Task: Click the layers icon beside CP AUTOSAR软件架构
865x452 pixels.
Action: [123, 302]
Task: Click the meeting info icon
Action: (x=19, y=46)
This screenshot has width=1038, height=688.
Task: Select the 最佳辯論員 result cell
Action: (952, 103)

────────────────────────────────────────

**WORK REQUIRED**. Without skipping anything, transcribe every line above exactly.

**EXERCISE OUTPUT**.
Task: Click the layers icon beside CP AUTOSAR软件架构
865x452 pixels.
Action: [123, 302]
Task: Click the meeting info icon
Action: (x=19, y=46)
This screenshot has width=1038, height=688.
Task: Select the 最佳辯論員 result cell
Action: (952, 103)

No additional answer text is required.